こうした経済状況の変化に伴い、若者の消費観も大きく変わりました。かつてのように高級体験を重視するのではなく、限られた支出で最大の価値を得ることを重視し、共同購入や中古市場、節約生活が広がっています。残り料理セットが歓迎されるのは、お得感だけではなく、多くの若者が直面している経済の現実を反映しているためです。
このような流れの中で、高級ホテルは富裕層だけの空間ではなくなり、都市の一般市民とある種の共存関係を築きつつあります。ホテル側は損失を抑えたい、消費者は生活費を抑えたいという双方の思惑が一致した結果、残り料理セットが一気に普及しました。「月給数万円の若者が高級ホテルの残り料理を食べる」という光景は本来なら矛盾して見えるはずですが、現在の中国ではむしろ合理的な選択になりつつあります。

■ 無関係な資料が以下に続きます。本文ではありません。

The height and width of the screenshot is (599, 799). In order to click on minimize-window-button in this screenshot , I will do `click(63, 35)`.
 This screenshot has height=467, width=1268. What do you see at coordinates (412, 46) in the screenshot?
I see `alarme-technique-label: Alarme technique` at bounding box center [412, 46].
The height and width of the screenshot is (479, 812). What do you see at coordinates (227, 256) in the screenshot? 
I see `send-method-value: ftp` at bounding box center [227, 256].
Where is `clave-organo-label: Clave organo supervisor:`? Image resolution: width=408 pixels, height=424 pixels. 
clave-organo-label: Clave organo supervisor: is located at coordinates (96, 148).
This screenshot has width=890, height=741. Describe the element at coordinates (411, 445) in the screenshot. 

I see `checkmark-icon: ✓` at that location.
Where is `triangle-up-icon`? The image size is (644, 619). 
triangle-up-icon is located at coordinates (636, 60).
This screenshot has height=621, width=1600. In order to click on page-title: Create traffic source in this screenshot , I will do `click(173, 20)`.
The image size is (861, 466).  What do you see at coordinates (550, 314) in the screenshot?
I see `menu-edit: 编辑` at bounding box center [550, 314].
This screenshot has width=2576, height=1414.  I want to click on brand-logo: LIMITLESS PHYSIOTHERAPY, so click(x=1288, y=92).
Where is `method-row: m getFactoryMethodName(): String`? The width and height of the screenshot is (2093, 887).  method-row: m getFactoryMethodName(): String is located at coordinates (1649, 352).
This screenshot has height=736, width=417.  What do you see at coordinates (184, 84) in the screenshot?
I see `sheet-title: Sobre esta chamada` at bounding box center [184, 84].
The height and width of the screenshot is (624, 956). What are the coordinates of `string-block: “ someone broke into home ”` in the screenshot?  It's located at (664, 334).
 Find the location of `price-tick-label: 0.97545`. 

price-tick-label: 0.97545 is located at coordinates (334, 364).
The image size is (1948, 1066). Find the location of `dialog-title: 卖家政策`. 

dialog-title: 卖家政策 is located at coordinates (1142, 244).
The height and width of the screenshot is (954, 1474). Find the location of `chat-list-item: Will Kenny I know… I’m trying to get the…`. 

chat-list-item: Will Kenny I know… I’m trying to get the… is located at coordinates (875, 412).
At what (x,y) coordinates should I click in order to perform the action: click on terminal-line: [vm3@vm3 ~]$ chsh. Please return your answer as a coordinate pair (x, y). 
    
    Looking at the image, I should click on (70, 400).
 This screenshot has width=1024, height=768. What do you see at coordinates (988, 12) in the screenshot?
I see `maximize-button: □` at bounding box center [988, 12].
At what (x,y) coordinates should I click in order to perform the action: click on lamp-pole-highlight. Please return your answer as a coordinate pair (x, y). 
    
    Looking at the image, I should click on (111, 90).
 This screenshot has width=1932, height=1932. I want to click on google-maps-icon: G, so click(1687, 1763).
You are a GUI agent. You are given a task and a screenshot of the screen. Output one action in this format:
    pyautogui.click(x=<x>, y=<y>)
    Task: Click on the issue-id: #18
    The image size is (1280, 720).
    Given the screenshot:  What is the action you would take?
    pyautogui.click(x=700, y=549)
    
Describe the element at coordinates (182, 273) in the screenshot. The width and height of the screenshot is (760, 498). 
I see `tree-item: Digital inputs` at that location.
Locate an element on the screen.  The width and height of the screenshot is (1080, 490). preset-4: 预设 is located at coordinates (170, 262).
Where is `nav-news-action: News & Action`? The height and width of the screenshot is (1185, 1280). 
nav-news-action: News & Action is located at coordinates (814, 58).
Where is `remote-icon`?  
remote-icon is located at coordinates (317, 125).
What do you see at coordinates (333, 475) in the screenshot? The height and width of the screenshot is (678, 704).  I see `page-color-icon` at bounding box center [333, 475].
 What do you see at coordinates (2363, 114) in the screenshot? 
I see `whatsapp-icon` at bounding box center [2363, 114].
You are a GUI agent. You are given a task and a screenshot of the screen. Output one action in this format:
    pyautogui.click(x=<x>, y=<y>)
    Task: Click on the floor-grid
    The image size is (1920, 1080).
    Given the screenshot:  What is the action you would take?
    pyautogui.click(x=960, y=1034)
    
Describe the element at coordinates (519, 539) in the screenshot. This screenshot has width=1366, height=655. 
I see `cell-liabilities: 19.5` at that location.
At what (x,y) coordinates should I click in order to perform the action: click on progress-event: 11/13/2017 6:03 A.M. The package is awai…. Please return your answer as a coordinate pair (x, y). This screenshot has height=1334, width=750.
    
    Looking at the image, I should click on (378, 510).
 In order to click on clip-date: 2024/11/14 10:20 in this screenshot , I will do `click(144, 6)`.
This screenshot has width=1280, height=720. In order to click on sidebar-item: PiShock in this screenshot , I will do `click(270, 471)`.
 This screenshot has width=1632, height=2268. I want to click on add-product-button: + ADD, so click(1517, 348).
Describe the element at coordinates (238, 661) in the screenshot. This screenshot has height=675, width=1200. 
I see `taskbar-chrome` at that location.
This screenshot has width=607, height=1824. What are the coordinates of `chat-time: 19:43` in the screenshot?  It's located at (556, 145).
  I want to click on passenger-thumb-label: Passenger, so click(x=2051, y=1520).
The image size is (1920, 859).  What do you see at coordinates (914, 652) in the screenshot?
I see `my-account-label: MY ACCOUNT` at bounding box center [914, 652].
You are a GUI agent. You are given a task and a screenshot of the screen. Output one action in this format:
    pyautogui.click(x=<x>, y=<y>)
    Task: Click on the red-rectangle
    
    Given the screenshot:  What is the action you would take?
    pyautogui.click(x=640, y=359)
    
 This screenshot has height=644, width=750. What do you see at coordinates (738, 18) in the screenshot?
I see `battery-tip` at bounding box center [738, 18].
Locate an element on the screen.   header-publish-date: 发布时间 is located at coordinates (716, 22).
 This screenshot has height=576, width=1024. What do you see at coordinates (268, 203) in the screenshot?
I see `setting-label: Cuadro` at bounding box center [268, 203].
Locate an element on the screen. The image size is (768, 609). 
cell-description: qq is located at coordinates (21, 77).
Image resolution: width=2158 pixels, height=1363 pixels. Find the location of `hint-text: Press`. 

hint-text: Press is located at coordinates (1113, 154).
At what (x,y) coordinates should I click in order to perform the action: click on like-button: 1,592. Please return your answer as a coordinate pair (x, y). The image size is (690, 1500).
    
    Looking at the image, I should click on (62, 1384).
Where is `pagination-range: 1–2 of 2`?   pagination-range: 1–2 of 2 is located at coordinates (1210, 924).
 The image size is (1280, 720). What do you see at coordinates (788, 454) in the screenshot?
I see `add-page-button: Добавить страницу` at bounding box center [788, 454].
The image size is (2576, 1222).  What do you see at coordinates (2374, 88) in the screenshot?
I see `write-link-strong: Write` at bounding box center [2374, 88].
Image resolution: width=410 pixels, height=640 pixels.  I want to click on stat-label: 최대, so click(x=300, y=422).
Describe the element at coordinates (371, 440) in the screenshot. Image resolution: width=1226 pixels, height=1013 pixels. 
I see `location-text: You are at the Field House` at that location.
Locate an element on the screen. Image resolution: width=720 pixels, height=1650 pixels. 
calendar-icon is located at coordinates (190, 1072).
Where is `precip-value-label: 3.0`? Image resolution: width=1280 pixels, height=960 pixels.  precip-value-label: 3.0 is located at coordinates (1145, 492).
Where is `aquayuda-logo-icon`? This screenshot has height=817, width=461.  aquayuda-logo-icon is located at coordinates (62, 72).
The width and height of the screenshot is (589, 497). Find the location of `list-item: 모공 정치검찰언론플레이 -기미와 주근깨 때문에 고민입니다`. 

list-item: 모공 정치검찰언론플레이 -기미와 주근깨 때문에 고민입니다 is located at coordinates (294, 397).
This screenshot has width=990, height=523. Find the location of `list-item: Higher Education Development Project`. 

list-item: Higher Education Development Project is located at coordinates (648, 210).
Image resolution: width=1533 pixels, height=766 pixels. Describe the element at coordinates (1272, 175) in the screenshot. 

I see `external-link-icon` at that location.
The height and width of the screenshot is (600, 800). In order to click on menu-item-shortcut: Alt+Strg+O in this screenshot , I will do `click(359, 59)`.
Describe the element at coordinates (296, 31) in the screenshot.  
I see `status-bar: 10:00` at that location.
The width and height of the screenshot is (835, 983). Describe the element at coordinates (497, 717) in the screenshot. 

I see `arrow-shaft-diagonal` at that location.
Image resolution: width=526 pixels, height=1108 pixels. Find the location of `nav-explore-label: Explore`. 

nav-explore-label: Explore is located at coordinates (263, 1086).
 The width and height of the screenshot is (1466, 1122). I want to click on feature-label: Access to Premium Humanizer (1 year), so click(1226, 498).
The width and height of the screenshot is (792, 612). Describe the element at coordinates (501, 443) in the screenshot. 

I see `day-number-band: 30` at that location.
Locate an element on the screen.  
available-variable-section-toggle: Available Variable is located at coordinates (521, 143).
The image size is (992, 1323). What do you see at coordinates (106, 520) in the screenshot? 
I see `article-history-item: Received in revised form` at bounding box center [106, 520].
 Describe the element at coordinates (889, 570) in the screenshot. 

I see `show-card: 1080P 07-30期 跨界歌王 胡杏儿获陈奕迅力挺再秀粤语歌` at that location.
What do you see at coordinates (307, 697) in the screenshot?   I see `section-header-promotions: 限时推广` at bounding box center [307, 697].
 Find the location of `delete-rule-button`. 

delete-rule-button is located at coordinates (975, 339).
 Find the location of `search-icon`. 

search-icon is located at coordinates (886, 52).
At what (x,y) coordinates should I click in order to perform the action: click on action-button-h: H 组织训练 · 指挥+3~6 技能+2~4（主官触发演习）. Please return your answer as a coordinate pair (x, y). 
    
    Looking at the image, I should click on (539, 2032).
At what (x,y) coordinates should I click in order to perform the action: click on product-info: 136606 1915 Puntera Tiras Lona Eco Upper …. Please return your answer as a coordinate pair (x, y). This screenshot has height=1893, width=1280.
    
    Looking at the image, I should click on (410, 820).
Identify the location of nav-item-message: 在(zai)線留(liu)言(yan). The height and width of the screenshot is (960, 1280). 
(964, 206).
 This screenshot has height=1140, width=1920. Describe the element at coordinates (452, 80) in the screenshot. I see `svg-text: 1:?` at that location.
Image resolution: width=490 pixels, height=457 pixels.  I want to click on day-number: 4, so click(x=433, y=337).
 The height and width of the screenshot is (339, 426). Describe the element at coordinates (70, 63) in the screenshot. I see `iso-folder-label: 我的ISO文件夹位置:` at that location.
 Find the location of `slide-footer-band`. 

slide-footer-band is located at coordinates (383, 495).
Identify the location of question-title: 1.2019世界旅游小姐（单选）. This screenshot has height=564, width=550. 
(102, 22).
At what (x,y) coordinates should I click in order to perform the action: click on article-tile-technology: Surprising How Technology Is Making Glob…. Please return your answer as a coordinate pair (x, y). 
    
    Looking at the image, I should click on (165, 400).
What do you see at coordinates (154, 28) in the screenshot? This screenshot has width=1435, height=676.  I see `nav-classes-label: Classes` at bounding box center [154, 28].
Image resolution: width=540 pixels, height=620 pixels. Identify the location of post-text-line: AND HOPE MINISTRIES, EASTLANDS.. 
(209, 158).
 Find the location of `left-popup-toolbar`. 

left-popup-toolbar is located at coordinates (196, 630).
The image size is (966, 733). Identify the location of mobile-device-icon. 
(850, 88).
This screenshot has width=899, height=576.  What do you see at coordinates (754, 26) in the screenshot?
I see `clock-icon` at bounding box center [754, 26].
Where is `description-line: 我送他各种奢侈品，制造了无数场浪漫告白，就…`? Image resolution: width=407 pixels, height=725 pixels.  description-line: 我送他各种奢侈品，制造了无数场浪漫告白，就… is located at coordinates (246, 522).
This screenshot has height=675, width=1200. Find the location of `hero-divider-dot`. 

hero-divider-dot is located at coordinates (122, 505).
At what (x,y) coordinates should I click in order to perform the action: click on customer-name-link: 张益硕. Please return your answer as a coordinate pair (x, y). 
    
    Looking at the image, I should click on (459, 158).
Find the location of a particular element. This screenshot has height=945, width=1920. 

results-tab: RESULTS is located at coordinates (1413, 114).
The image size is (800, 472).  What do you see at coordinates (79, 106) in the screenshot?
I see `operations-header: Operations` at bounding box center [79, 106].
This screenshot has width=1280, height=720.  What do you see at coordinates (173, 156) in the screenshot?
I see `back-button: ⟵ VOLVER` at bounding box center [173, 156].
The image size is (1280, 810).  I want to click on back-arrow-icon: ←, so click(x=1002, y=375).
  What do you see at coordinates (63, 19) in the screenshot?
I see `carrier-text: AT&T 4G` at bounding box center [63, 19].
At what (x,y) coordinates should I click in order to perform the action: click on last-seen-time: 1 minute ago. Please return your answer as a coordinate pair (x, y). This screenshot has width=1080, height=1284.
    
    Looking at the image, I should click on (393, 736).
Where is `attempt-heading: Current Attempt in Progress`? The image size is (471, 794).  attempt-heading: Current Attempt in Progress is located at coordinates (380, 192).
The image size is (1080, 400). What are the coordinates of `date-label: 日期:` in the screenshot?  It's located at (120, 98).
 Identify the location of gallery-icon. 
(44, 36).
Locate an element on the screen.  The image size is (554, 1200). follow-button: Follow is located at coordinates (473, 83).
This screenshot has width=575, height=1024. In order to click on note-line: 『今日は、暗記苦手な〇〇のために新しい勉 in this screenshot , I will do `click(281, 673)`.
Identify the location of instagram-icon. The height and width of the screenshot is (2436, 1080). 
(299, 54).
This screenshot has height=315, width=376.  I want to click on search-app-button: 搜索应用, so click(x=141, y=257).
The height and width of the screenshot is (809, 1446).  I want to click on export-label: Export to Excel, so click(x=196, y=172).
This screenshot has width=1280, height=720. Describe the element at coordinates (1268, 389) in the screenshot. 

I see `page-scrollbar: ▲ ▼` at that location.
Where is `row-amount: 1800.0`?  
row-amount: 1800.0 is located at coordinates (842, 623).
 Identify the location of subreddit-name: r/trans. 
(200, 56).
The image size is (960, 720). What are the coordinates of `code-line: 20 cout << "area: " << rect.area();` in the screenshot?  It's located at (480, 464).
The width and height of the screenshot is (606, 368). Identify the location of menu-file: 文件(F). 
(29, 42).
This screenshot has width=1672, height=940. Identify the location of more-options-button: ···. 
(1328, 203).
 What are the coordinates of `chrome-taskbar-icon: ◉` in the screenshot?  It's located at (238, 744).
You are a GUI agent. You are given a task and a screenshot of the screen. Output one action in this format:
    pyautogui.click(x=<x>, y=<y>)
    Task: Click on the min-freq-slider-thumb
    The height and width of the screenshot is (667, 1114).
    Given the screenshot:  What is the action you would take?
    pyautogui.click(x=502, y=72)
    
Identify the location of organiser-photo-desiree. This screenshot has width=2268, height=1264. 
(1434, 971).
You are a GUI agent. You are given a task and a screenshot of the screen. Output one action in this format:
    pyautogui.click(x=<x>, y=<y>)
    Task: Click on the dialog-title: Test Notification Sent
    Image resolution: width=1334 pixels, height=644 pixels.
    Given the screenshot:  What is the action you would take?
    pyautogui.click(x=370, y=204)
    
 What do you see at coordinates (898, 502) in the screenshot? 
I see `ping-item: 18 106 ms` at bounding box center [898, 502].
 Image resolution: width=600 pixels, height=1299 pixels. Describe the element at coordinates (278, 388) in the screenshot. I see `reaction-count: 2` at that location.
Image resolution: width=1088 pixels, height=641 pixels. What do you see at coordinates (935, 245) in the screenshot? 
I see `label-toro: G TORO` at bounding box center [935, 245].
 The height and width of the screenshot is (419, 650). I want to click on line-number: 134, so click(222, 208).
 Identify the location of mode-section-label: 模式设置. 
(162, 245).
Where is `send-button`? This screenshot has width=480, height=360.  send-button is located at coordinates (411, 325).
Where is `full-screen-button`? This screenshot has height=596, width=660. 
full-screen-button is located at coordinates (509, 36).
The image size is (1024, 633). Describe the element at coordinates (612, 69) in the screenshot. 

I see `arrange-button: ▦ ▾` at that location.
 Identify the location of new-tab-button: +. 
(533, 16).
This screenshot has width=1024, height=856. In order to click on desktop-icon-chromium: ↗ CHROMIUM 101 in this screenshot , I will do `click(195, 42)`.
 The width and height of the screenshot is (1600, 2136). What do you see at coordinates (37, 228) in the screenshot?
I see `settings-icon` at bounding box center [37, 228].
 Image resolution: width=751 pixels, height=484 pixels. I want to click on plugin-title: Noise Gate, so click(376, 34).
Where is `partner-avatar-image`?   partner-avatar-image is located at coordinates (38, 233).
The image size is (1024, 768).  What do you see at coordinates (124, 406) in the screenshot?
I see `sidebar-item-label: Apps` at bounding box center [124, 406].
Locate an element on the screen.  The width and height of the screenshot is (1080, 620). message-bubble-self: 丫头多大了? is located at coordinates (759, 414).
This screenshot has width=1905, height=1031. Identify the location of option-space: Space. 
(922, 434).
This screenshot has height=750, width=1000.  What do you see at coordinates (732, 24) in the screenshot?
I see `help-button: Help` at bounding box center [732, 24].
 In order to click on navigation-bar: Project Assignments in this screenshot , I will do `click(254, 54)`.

実際、多くの会社員は「高級ホテルを社食代わりにする」ようになっています。朝の約220円前後のセットで昼まで腹を満たし、夜は約880円前後のセットを二食に分けて翌日の昼食までまかなう。外食より安く、調理の手間もなく、味も十分に満足できる。SNSには「自分の専属シェフは高級ホテルのシェフだ」と冗談めかした投稿も見られます。
景気の低迷が続く中、こうした残り料理セットはホテル業界の苦境を映し出すだけではなく、都市生活者が現実と折り合いをつけながら生活を維持しようとする新たな手段として定着しつつあります。高級ホテルの残り料理が広く受け入れられている現象は、ホテル側の生存戦略と消費者の節約意識が交差した、現在の中国社会を象徴する出来事と言えます。